[MATERIAL SHOWN]
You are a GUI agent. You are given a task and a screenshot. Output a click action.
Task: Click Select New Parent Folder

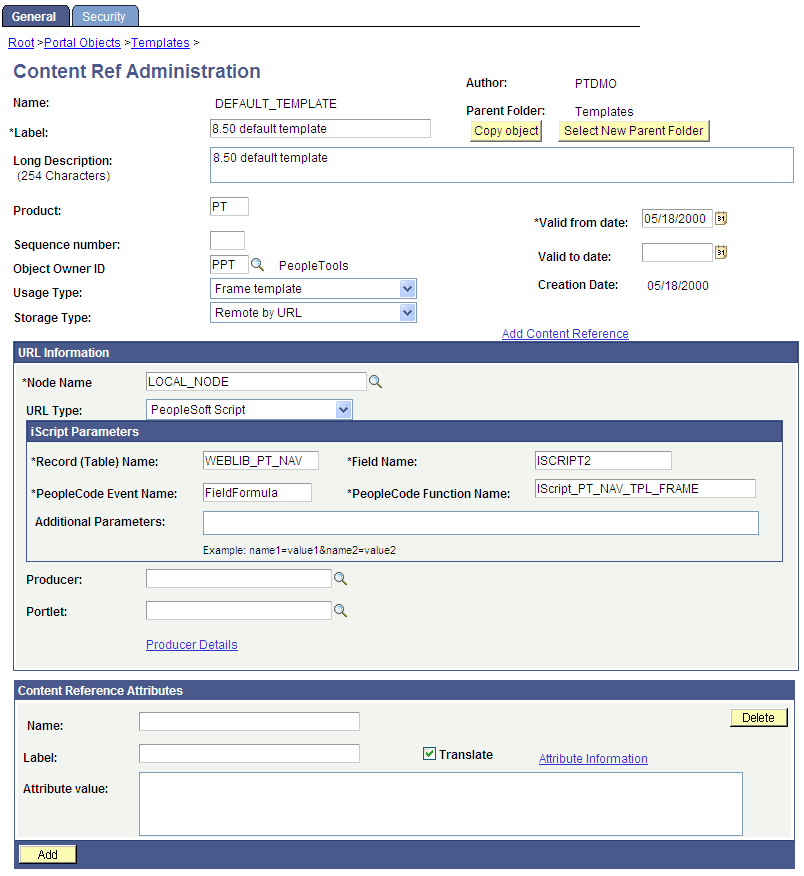(633, 130)
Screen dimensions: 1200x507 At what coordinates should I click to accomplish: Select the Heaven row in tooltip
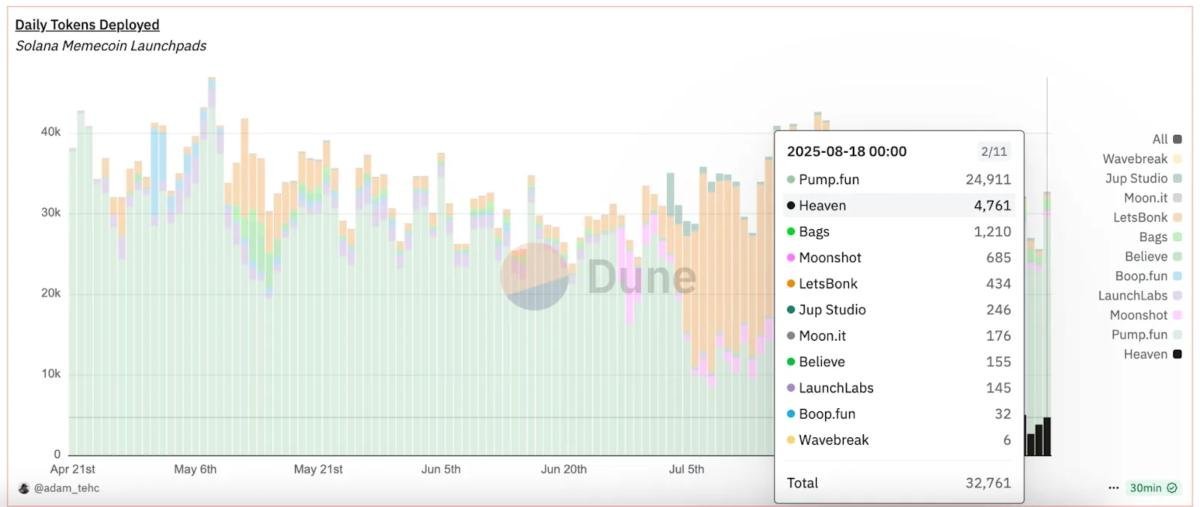[897, 206]
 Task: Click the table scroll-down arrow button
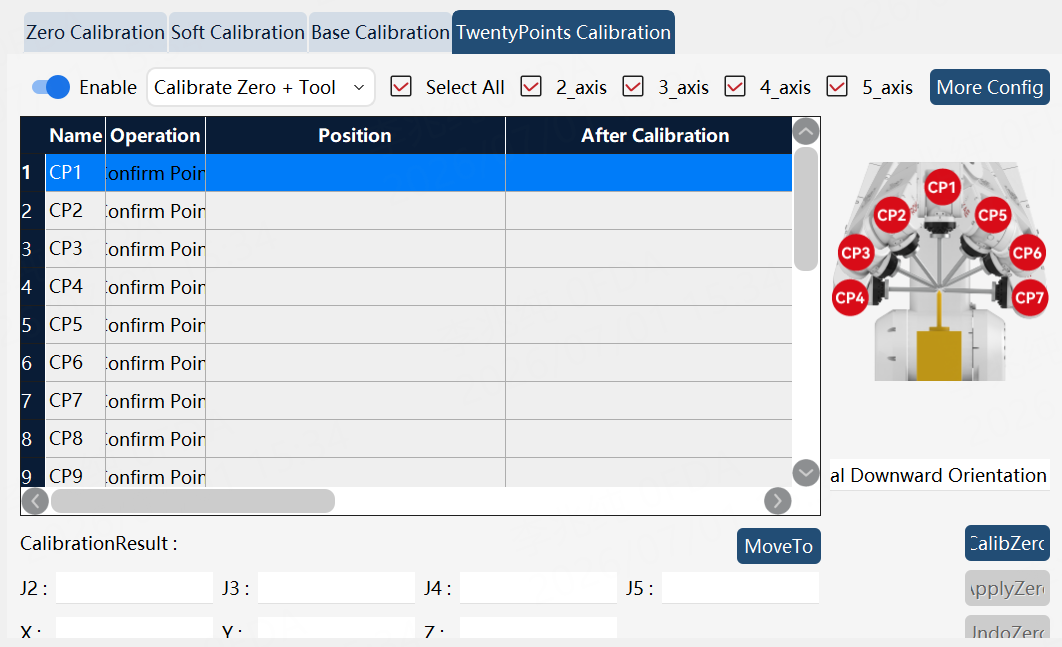pyautogui.click(x=805, y=473)
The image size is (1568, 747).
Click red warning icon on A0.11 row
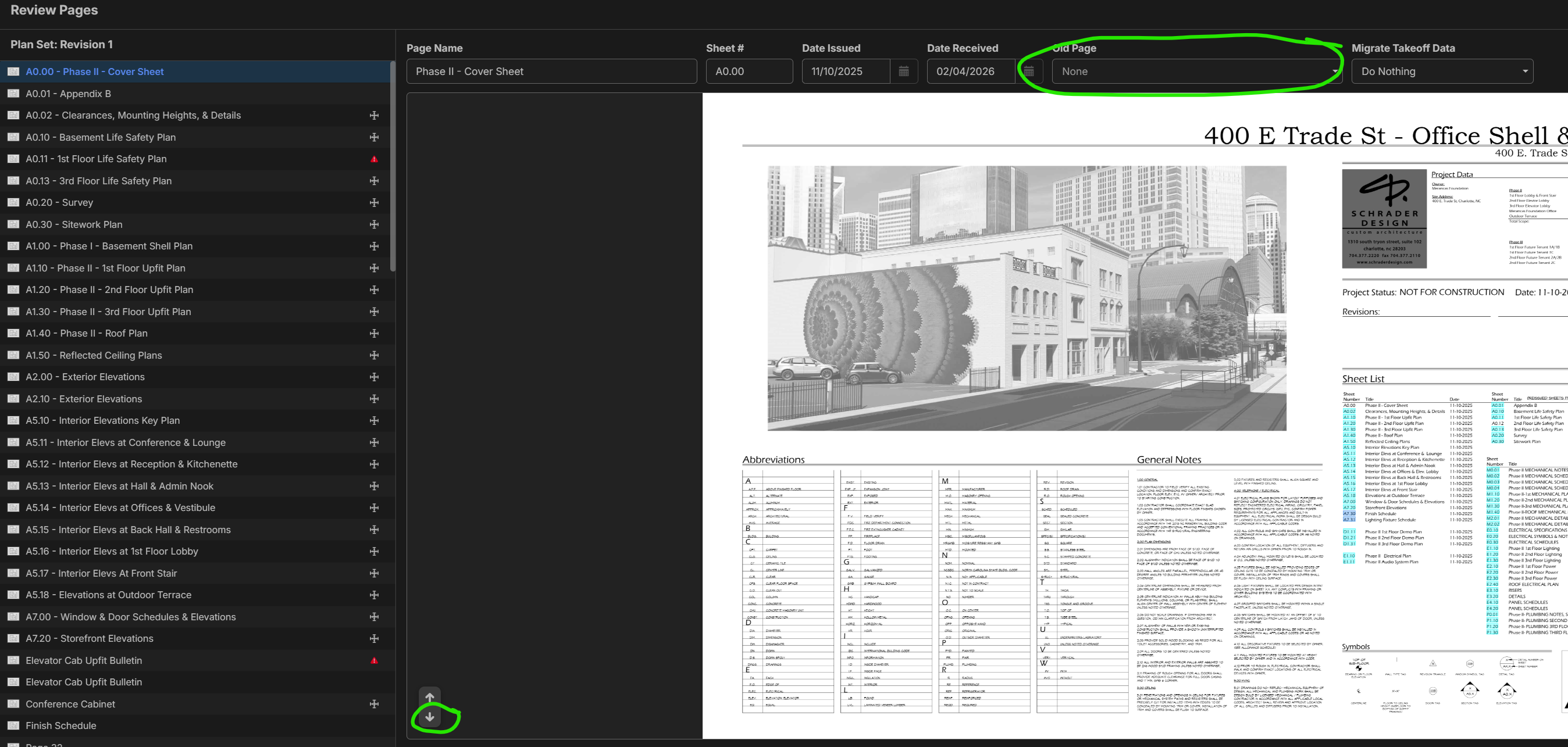pyautogui.click(x=375, y=159)
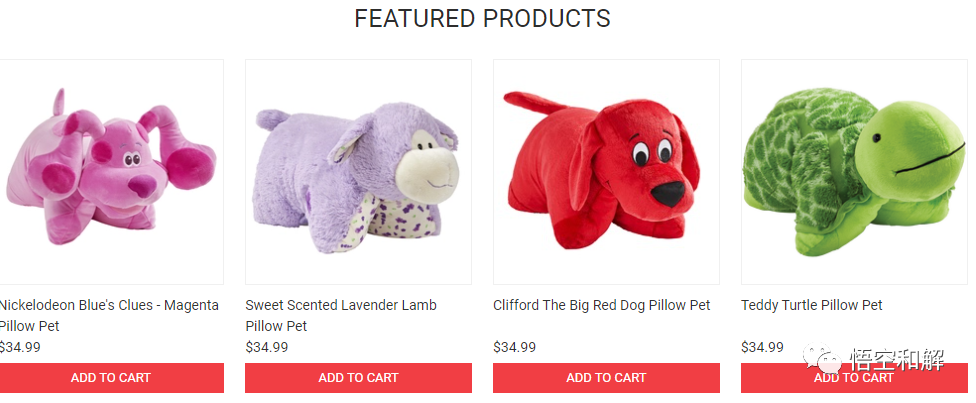Click the Featured Products heading
This screenshot has width=976, height=403.
(482, 19)
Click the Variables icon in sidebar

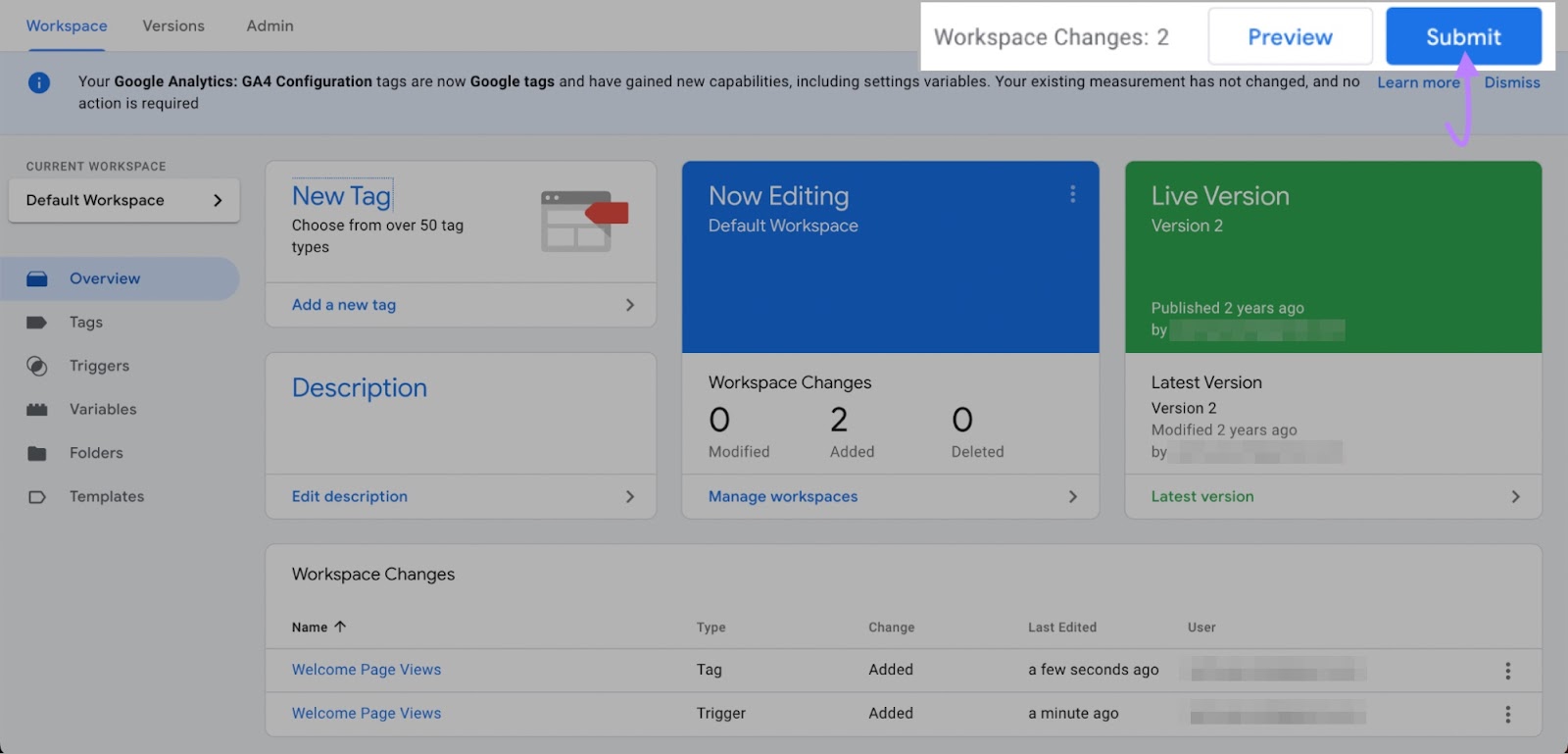(37, 410)
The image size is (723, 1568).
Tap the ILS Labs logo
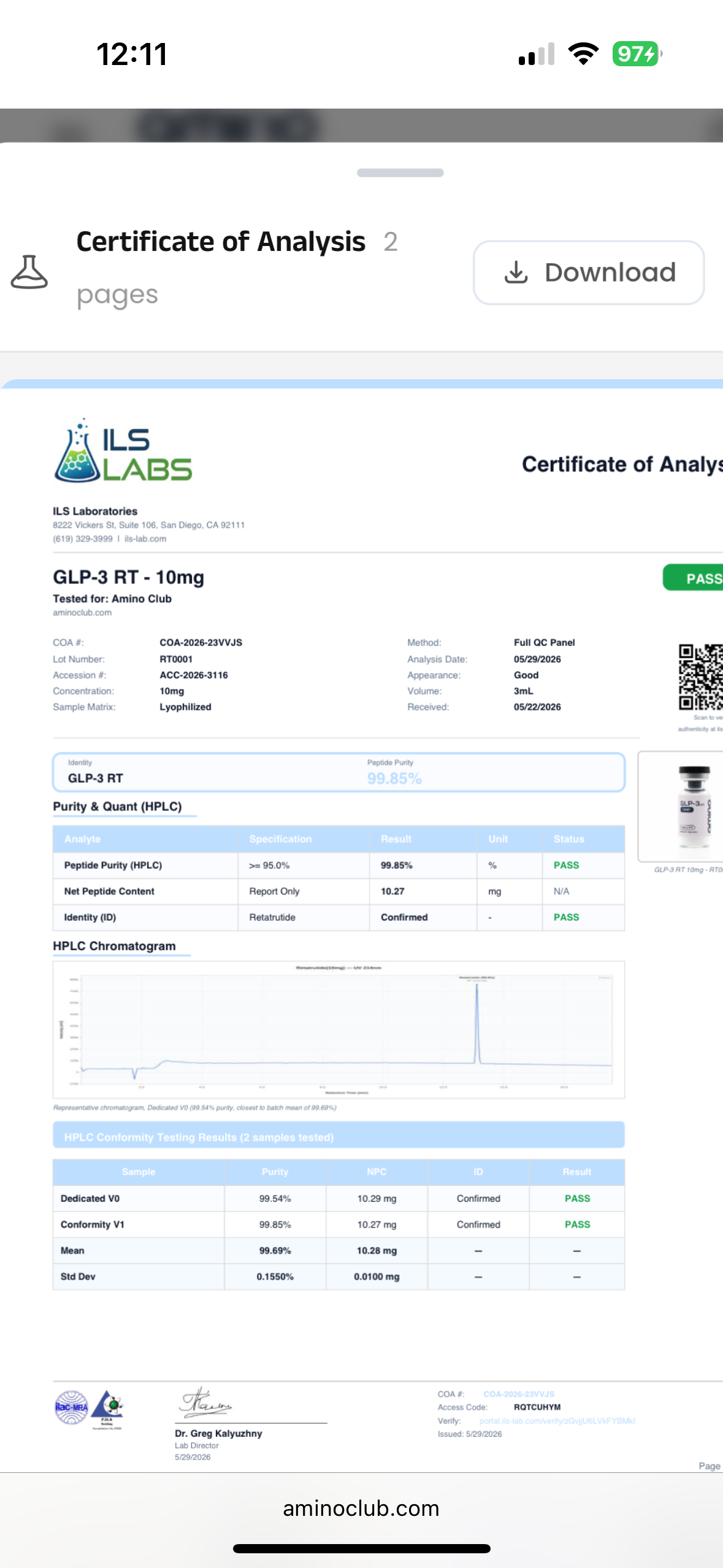click(x=123, y=451)
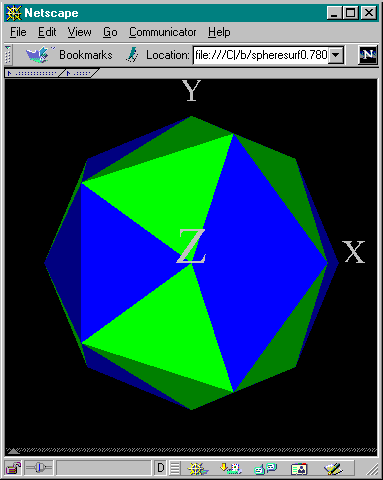Launch Composer from the component bar
The width and height of the screenshot is (383, 480).
pos(333,468)
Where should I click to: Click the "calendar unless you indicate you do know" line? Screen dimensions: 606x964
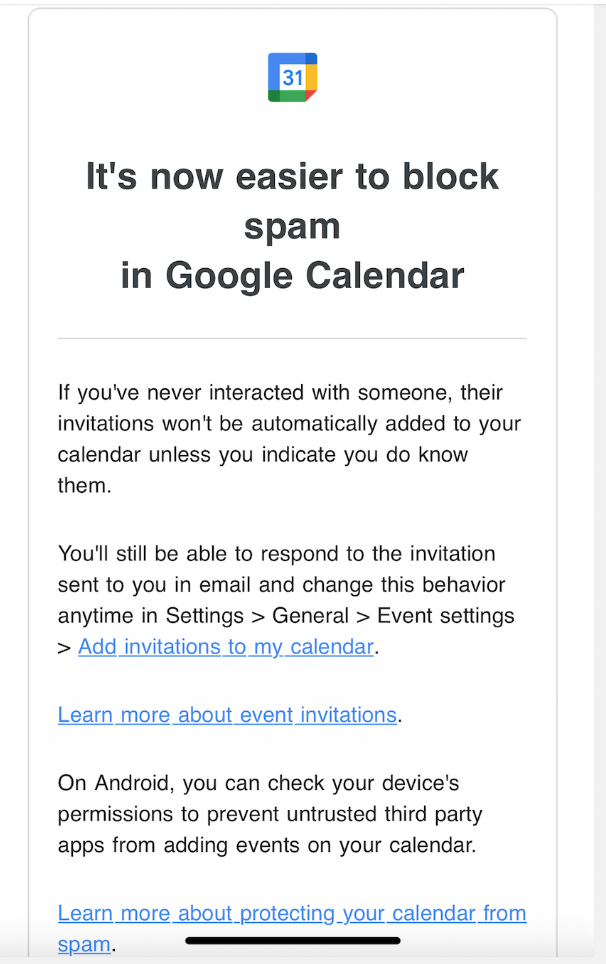(x=263, y=455)
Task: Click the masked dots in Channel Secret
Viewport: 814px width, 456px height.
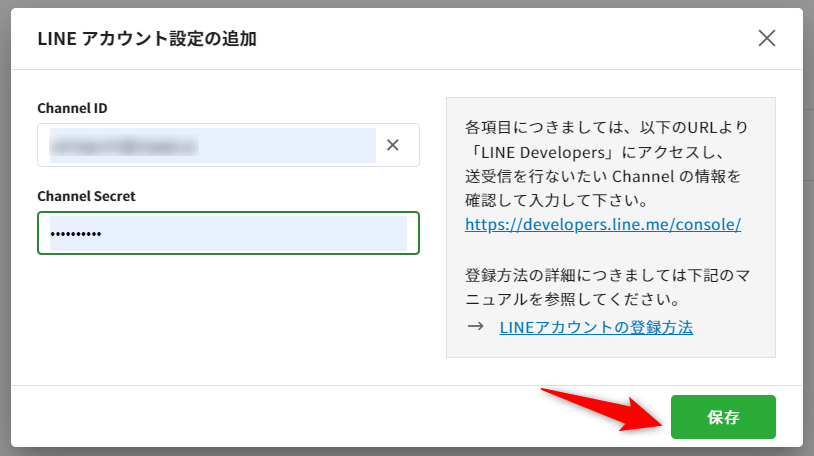Action: [x=76, y=234]
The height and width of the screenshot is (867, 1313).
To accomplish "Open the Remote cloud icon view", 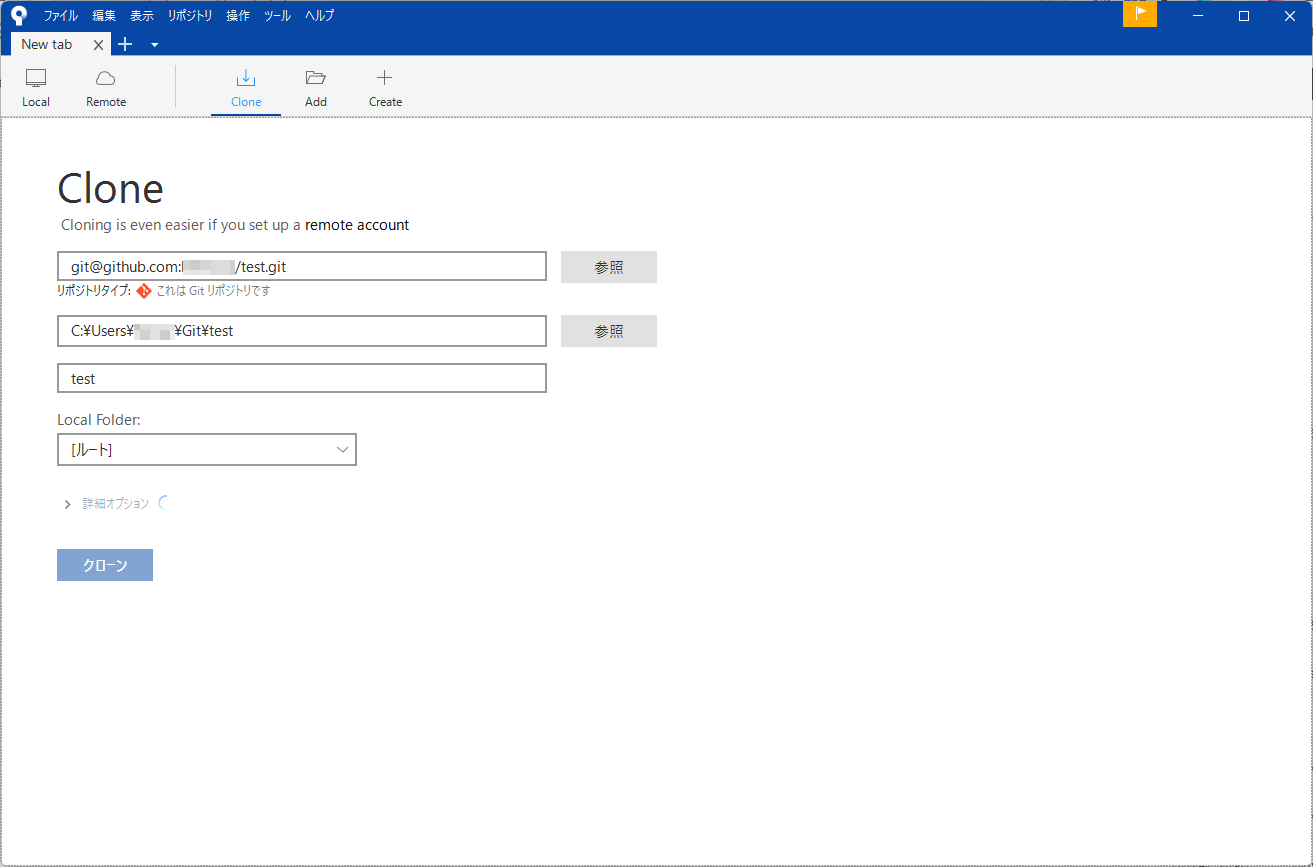I will (106, 79).
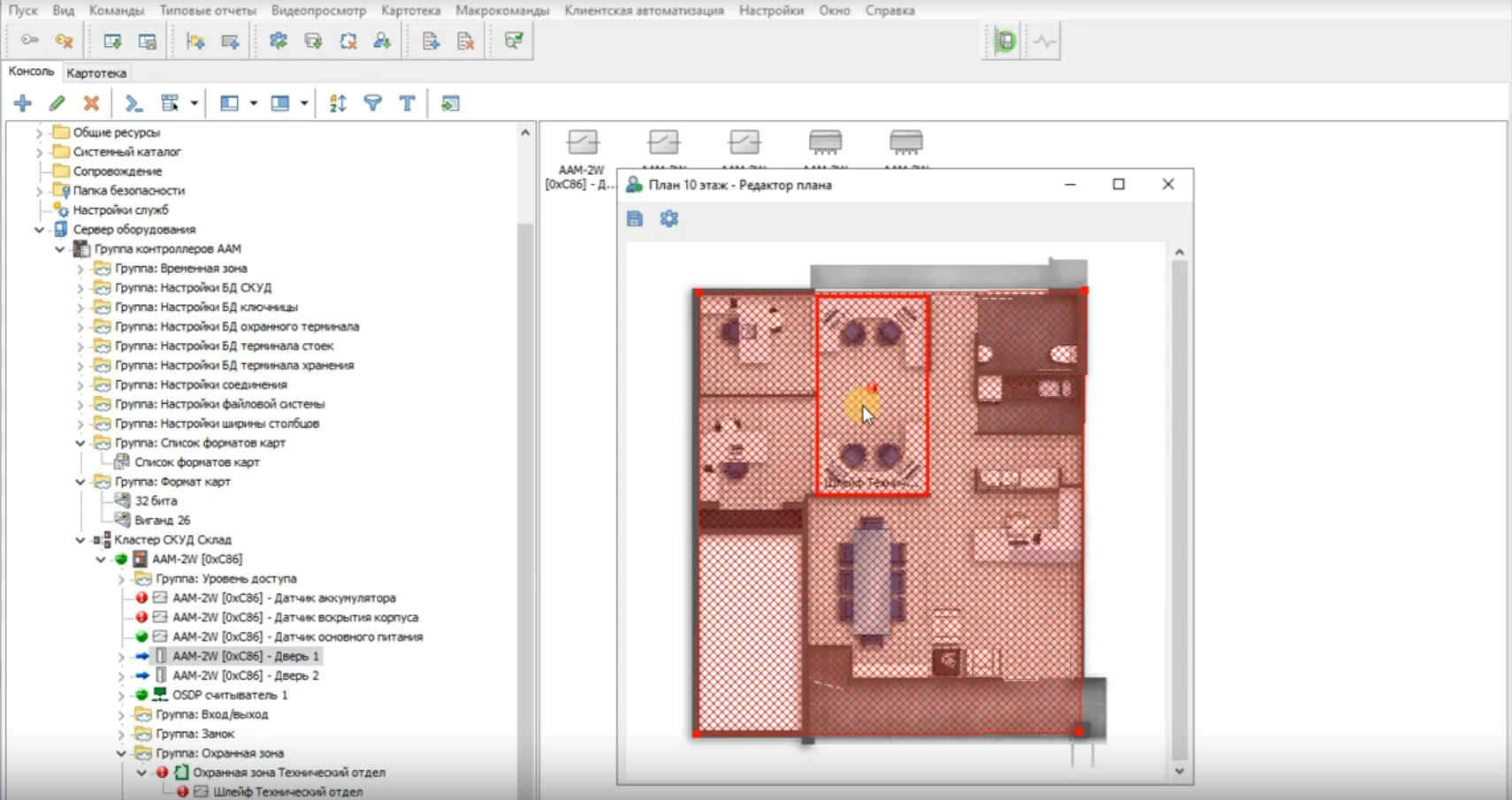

[WHAT THE TASK REQUIRES]
Gather each line from the entries above that includes the string "image", copying those lines in full.

[WRITTEN RESPONSE]
The image size is (1568, 747).
The image size is (723, 1568).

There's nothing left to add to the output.